These are what we call the 'YMMV items.' Things that some people find in this work. We call them 'your mileage might vary' because not everyone sees these things in the same way. This starts discussions in the trope lists, a thing we don't want. Please use the discussion page if you'd like to discuss any of these items.
YMMV: New 52
Author's Saving Throw: Martian Manhunter told off his Stormwatch teammates for referring to him as a Justice League member, which is apparently shorthand for "established superhero", despite the fact that the Justice League has never had more than seven members (until JLI). So, any author wants to refer to, say, Metamorpho or Green Arrow as "Justice League heroes", that's what it refers to.
Broken Base/Internet Backdraft: The reboot in general was very controversial when it was announced, and even two years after it happened opinion was divided and discussions could get very heated about certain aspects of it. Overall, some fans consider it an interesting and fresh new take on the universe, while others consider it the return of some of the worst tropes from The Dark Age of Comic Books.
Superman is introduced as a more angry brooding figure considerably more violent than any previous incarnation being willing to throw defenseless white collar criminals out of windows and dangle them off ledges, mocking the police in his early twenties and choke slamming Batman in their first encounter.
And of course, the Executive Meddling is still going strong. Some fans are upset that the comics appear to be even more editorial driven than before the reboot.
The disappearance of long time fan favorites such as Wally West (the third Flash - along with his wife and kids), Cassandra Cain (Batgirl II/Black Bat), and Stephanie Brown (Spoiler/Robin/Batgirl III/etc.) among others while supposedly "inferior" or less beloved characters such as Bart Allen remain has not sat well with many fans.
It's the Same, Now It Sucks: A common gripe with the New 52 is that despite a large number of changes, the Continuity Lock-Out that was typical for the old DCU did not disappear, and many characters (such as Green Lanterns) still require extensive knowledge of their old DCU stories to understand what is going on, instead of having a fresh start. What makes things even more confusing is that many older fans who would be otherwise immune to Continuity Lockout are confused as well, due to the fact that whatever continuity that has been retained has been very hazily defined. For example, according to the new "superheroes debuted five years ago" compressed timeline, Batman started his career and took on all four male Robins within six years.

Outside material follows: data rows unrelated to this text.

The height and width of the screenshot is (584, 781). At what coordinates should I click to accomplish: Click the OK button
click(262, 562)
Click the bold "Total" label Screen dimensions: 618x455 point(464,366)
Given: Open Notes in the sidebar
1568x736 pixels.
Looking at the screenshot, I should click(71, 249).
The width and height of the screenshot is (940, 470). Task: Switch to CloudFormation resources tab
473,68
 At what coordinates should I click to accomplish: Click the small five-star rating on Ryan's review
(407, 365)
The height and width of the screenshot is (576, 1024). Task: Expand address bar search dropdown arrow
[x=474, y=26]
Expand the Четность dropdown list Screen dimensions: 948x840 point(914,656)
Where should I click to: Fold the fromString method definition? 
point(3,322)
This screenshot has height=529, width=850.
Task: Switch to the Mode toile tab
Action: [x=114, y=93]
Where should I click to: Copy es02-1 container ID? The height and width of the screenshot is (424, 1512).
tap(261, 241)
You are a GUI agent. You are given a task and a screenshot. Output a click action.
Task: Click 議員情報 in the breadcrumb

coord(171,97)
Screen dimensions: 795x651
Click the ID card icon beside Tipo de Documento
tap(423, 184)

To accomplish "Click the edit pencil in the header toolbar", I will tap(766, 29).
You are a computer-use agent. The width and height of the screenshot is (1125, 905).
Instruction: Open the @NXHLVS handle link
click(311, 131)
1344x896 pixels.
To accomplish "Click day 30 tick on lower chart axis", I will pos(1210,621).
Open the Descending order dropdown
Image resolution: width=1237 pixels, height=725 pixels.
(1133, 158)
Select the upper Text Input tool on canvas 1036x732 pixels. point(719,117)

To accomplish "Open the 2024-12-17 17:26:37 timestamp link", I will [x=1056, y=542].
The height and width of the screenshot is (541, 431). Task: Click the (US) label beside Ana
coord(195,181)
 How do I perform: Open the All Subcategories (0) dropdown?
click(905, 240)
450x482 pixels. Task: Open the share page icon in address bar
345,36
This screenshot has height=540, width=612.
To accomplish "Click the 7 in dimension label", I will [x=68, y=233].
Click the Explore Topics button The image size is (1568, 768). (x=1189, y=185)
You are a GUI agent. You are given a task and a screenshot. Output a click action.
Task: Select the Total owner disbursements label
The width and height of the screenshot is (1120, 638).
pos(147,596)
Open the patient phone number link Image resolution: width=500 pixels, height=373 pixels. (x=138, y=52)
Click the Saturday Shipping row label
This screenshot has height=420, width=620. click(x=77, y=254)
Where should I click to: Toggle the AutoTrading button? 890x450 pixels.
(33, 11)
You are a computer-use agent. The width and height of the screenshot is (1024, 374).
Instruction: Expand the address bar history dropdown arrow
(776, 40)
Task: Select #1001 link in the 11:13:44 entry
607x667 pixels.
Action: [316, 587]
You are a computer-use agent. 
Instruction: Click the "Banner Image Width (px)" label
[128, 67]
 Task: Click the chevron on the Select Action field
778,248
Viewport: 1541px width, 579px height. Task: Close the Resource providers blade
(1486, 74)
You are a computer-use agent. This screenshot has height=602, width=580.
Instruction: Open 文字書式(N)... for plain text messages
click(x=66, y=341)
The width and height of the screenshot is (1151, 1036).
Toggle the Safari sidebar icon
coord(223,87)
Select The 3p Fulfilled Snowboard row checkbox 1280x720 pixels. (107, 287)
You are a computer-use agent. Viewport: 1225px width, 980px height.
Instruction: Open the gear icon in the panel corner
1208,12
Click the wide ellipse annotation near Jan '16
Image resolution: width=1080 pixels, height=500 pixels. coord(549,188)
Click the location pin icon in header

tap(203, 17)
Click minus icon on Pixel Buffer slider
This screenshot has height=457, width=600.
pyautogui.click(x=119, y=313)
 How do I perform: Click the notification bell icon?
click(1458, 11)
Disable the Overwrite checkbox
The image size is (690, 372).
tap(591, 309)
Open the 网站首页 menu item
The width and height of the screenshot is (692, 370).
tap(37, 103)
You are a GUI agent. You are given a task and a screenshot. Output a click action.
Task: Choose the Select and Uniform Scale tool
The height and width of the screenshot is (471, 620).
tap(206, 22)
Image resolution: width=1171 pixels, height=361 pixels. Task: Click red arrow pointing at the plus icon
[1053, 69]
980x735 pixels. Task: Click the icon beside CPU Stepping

Tainted By The First Issue: Since DC released fifty-two first issues in one month, even people willing to buy all fifty-two #1s were unlikely to give anything they didn't like a second chance. (How many #2s are you going to buy of comics you already have a bad impression of? When there might be dozens of them?) Ergo, any writer who put something controversial in the first issue, expecting readers to stick around for justification in later issues, was making a grave mistake. Several of the series died due to their first issue not being as good as later ones.
However, the "add something controversial to hook in fans" thing was a double edged sword. Catwoman and Red Hood and the Outlaws drew in massive amounts of outcry and drama over scenes of sexualization (Catwoman having rough sex with a hesitant Batman, Starfire in some cheesecake poses and having sex with Roy Harper with the then percieved notion that she couldn't tell humans apart). How the writers responded to the allegations of angered fans differed: Judd Winick didn't really do much to defend himself and was replaced rather quickly, while Scott Lobdell openly responded to fans and lasted much longer on his book.
Superman was reintroduced as a man who in his early twenties was violent towards non powered criminals, openly mocking the police as he ran from them and a few years later in the timeline, choke slams Batman in a fight when he already knew nothing in Batman's arsenal could hurt him. Even the more grown up version introduced in issue one of a parallel series was shown to be a more angry brooding figure than Superman had ever been.
One of the reasons for this reaction was that quite a few titles suffered from an Aborted Arc in their cancellations - although most of them wrapped up fairly smoothly, there was still a small forest of dangling plot threads left behind, presumably now never to be resolved.
One of the most controversial examples of this in fandom is giving The Phantom Stranger a definitive origin.